Pas de fichage morphologique pour nos collégiens

Madame la Présidente, mes chers collègues,

Au détour d’une délibération rappelant que le collège Jean Moulin dans le 5ème arrondissement accueille depuis septembre et jusqu’au mois de juin 350 demi-pensionnaires lycéens du Lycée Saint-Just dont la cantine a été sinistrée, nous sommes invité à établir avec la région une convention pour installer des bornes biométriques pour l’accès à la demi-pension.

L’introduction de la biométrie dans les établissements scolaires n’est pas un événement banal et mérite un débat associant les collectivités publiques et la communauté éducative.

Il convient de remarquer d’abord, et les conditions de son introduction ici en témoignent, que ce type d’équipement est proposé parce qu’il s’agit d’abord de contrôler des flux d’enfants excessivement importants – en temps normal déjà 750 demi-pensionnaires – et que cette taille d’établissement impose de réduire les collégiens à une gestion de leur masse.

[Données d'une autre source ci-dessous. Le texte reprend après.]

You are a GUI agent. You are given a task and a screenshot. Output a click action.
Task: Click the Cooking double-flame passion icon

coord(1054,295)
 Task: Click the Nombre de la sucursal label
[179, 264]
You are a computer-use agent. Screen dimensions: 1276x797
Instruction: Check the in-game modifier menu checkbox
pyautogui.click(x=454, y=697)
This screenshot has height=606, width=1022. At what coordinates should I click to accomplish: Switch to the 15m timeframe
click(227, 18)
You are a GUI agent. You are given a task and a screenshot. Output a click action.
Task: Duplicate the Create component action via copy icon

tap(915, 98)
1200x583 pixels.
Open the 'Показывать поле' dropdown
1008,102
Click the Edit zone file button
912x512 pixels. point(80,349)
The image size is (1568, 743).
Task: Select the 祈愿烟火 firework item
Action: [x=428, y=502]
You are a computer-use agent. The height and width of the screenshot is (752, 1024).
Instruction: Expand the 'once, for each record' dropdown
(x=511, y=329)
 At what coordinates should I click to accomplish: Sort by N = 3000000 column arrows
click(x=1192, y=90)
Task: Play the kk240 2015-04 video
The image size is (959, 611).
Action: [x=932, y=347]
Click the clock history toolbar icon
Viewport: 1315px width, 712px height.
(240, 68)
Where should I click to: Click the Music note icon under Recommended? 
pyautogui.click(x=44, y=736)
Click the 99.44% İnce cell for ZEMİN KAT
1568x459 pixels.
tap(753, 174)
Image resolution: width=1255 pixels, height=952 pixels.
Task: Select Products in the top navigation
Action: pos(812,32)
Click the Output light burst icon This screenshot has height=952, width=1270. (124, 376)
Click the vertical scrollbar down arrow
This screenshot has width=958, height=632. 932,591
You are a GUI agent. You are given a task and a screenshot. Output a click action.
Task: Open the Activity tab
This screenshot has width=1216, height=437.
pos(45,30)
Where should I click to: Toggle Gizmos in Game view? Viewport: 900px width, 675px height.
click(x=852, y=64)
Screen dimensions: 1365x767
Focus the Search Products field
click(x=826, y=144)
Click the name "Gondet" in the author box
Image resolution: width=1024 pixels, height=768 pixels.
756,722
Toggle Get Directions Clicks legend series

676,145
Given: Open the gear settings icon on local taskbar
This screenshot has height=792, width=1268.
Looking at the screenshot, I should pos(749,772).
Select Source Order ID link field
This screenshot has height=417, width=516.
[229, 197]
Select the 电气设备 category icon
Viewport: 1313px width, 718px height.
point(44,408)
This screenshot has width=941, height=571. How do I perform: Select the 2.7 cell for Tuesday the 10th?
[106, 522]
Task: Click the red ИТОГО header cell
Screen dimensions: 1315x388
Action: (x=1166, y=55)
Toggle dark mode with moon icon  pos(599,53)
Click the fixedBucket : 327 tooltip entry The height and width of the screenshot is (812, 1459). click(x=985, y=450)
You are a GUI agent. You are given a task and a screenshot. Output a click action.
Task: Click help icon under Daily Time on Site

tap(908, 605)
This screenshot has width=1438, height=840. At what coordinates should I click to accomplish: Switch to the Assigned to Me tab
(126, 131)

Ainsi un investissement très coûteux- plus de 18 000 euros TTC qui nécessite de plus de changer tous les plateaux – se justifierait pour rendre le flux plus rapide ; si l’argument marketing est bien rodé, outre les questions de fond que cela pose et sur lesquelles je reviendrai bien évidemment, il est loin de s’avérer exact selon plusieurs expérimentations. Il faut en effet que chaque collégien tape son code à 4 chiffres, puis après validation pose sa main dont l’empreinte a été préalablement enregistrée en lien avec son code – notons que l’enregistrement des empreintes s’appelle l’enrôlement – ce qui déclenche enfin la réception d’un plateau.

A ce niveau le problème de l’hygiène se pose surtout en période d’épidémie de gastro. Pas de problème, les sociétés ont tout prévu et il convient contre cette objection d’installer un distributeur de gel bactéricide à sec après le lecteur.

Cependant, et même en excluant les dysfonctionnements et bugs de reconnaissance, à l’usage, ces machines se révèlent guère performantes bien que très couteuses, voire occasionnent plus d’attente que la vieille carte à puce au nom de l’élève.

Ces considérations techniques de relative inefficacité du système ne doivent toutefois pas occulter les questions éthiques et sociétales que pose le fait d’habituer l’enfant à être contrôlé en utilisant une partie de son corps. Si on ajoute que les promoteurs insistent sur l’inutilité d’avoir un surveillant à l’entrée des cantines pour justifier le retour sur investissement, après la proposition de vidéosurveillance et avant peut-être la gestion des absences par l’enseignant à l’aide d’un lecteur optique des codes barre des élèves se substituant à leur identité, il convient de réfléchir à l’environnement scolaire qu’on propose aux enfants, environnement qui repose de plus en plus sur des machines plutôt que sur une forte présence humaine et éducative pour gérer la taille excessive de ces établissements.

Les parents d’élèves FCPE du collège se sont prononcés contre au CA de septembre et quand on sait que les parents peuvent s’opposer à la collecte des données biométriques de leur enfant comme à leur stockage fut-ce une année, nous nous étonnons que le CG passe outre l’avis sur un tel sujet de cet acteur essentiel de la communauté éducative. Sans compter qu’on voit mal comment le système gèrera un système mixte puisque la CNIL affirme que le système ne peut être obligatoire.

La technologie n’est pas neutre, pour l’enfant en construction, l’outil de la biométrie opère une modification symbolique de ce qui fait son identité et comment ne pas repérer que le collège devient un lieu d’anonymat adoptant de plus en plus une logique de contention pour ne pas dire plus, univers assez déshumanisant pour de jeunes collégiens.

Voilà qui mérite un vrai débat pour un collège formateur de futurs citoyens responsables, un collège de l’apprentissage du vivre ensemble où les outils technologiques ne se substituent pas à la présence éducative, et où on s’interroge un minimum sur les implications de la mise en place de systèmes d’identification biométriques dans un lieu éducatif.

Comme la FCPE du collège, pour toutes ces raisons, nous nous prononçons contre la modification de l’accès à la demi-pension par l’installation de bornes biométriques et en conséquence contre la signature d’une convention avec la région pour en partager le coût important.